Re: Visual Studio "New Project" or "New Website"



John,

I appreciate that input, since I'm pretty much a newbie at this. But
I have a couple questions:

1) Why do you say that a "WebSite" is not suitable if you have
significant server-side code? What can you do with a Web-Application
that you can't do with a WebSite (providing you use "Publish WebSite,
which actually generates the DLL - I agree, I don't want my C# code
out there on the site being built at execution time.)? Please
understand, that is a serious information-seeking question, not an
argumentative one.

Let me answer this question with a question. Do you have a background in software engineering? Are you familiar with the Software Development Life Cycle (SDLC)? Unit testing, QA testing, nightly builds, source control? These are all things that are available to all other kinds of application. They're not available for web sites, because they're not applications.

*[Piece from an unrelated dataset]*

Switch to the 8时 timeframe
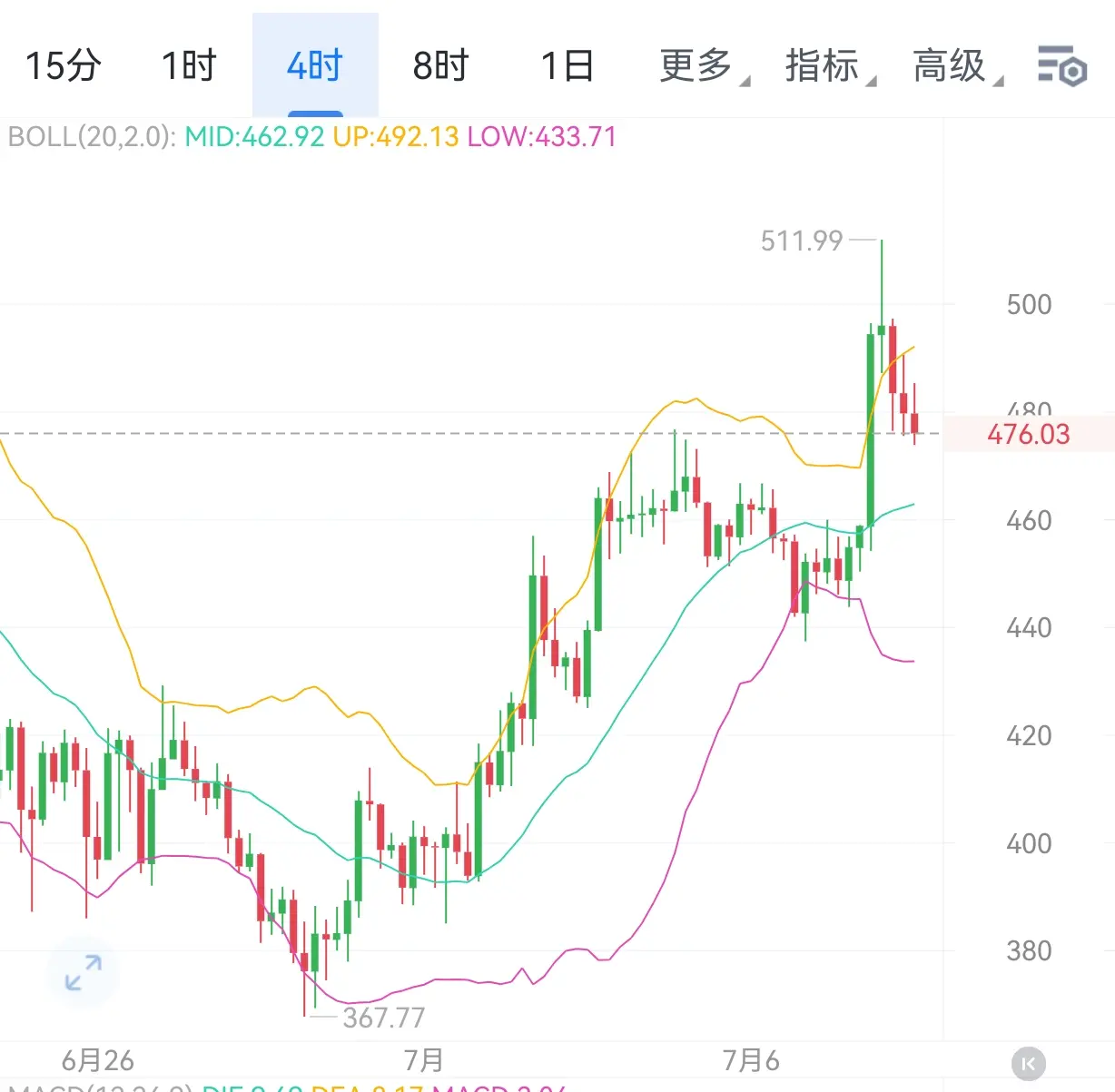 point(440,65)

For instance, you correctly raise the fact that the Publish command can cause your code to be compiled first, and can even compile or partially compile your pages. That's great, but what next? Do you publish to your live site, or should your QA organization test it first, possibly on several different machines at the same time? In that case, which code are they testing? Did you publish it once, then copy to the different QA machines, or do you (manually) publish to each QA system, recompiling the code each time (producing slightly different code each time you publish)?

Another thing is automated unit tests, or anything else that requires the code to be compiled first.

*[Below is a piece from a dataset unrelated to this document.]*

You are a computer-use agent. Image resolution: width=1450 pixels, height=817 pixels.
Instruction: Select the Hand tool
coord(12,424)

I guess my overall thought is that this "Web Site" paradigm started off being for developers of their company web site, then anything else was added on top of that to handle situations that weren't that simple. But we already had a paradigm that worked for all other kinds of application, and was working well for web applications before VS2005, and works well for web applications since VS2005 SP1. What was the point of the change? It didn't solve any problems I had, and I had been developing ASP.NET Web Applications since 2002. This led me to conclude that the problems solved by Web Sites must have been problems I had not encountered since 2002 - the solutions must have been for people doing a different kind of development. Since I've always built applications, this must have been for people who were not creating applications.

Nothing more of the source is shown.